7 de enero de 2015

Mis primeros latidos


Me gustaba ir a clases de guitarra, era capitana del equipo de balonmano, soñaba con ser bailarina de ballet clásico, y todavía sonreía al ver una cámara.

La fotografía favorita de mi hijo está en el salón de mi casa, debajo de la televisión que nunca veo, y encima de un altavoz al que rara vez le quito el polvo. Recuerdo que en esa imagen mi espalda quedaba apoyada en un radiador cuyos perfiles de metal se me clavaban en la piel. Debajo del vestido vaquero tenía puesto aquel bikini estampado con burbujas de colores.
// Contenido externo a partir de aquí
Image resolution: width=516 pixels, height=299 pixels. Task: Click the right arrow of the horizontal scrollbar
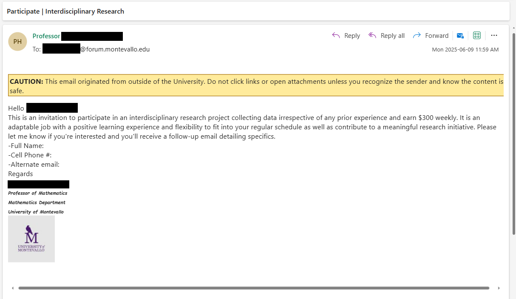click(x=499, y=288)
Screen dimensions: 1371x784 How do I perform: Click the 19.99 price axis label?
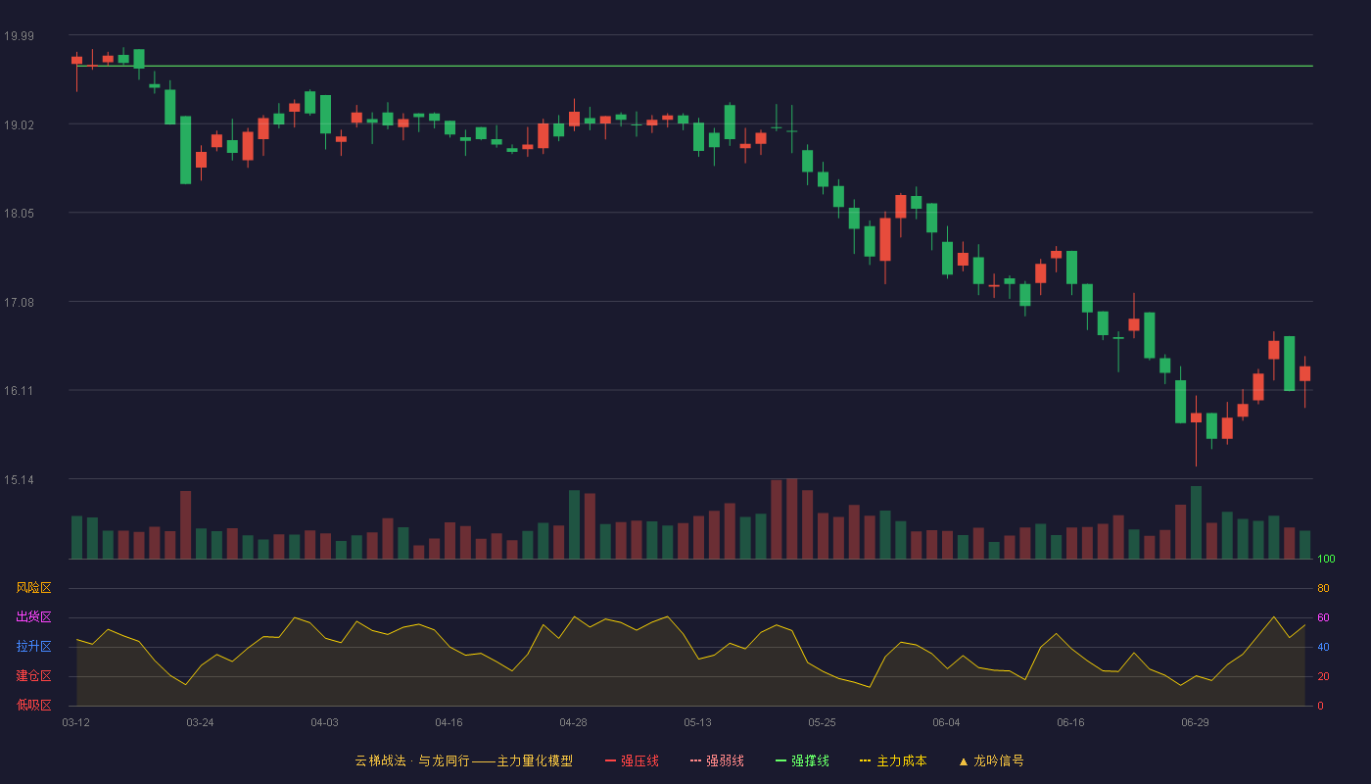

Me acompañaba mi hermano pequeño, que permanecía sentado en una silla de nuestra cocina. Debían ser las seis de la tarde y justo habíamos regresado los dos de la piscina. Vivíamos en un piso de la calle Lumbier y tenía una habitación para mí sola. Mis cuatro hermanos varones compartían otra. Pero desde los seis años padecía de ataques de pánico nocturnos, motivo por el cual muchos días en los que mi padre estaba fuera, mi madre me permitía dormir en la misma habitación que ella, en un cuarto que estaba junto al salón.

Habitualmente me acostaba hacia las diez, mientras mi madre se quedaba viendo la tele. Así, el arrullo del sonido supuestamente me adormecía. Pero una noche me despertó una voz imponente, de una tonalidad sublime. Sentía que el pecho me iba a explotar. Al principio me asusté porque pensé que era un nuevo ataque, pero enseguida comprobé que era otra cosa. Las palpitaciones me hacían sentir bien y los oídos se me quedaron ensordecidos por mi propio latido. Me levanté sigilosamente para ponerle rostro a aquel sentimiento. Y allí, escondida detrás de la puerta y asomando mis ojos clandestinamente, estaba él. Por fuera todo lo vi en blanco y negro, por dentro era a todo color. Vi un hombre delgado y con con barba oscura, que hablaba solo en un escenario de teatro e interpretaba un monólogo que me enseñó el lugar exacto en el que estaba mi corazón.

Intenté como pude calmar mi respiración jadeante para no llamar la atención de mi madre, y aunque me temblaba todo el cuerpo, mis piernas desnudas permanecían paralizadas y los pies se me quedaron clavados al suelo durante unos minutos que a mí me parecieron sólo un instante.

Y en aquel momento me enamoré de él a través de sus palabras. O quizá me enamoré de las palabras gracias a él. 

De cualquier modo, ese fue el último verano en el que necesité dormir en la habitación de mis padres, y no recuerdo haber padecido un ataque de pánico después de aquella experiencia. Y como si se tratara de ayer, observo ahora la fotografía que está debajo de una televisión que nunca veo, y encima de un altavoz al que rara vez le quito el polvo, mientras me regodeo en un sentimiento que se despertó en mi infancia.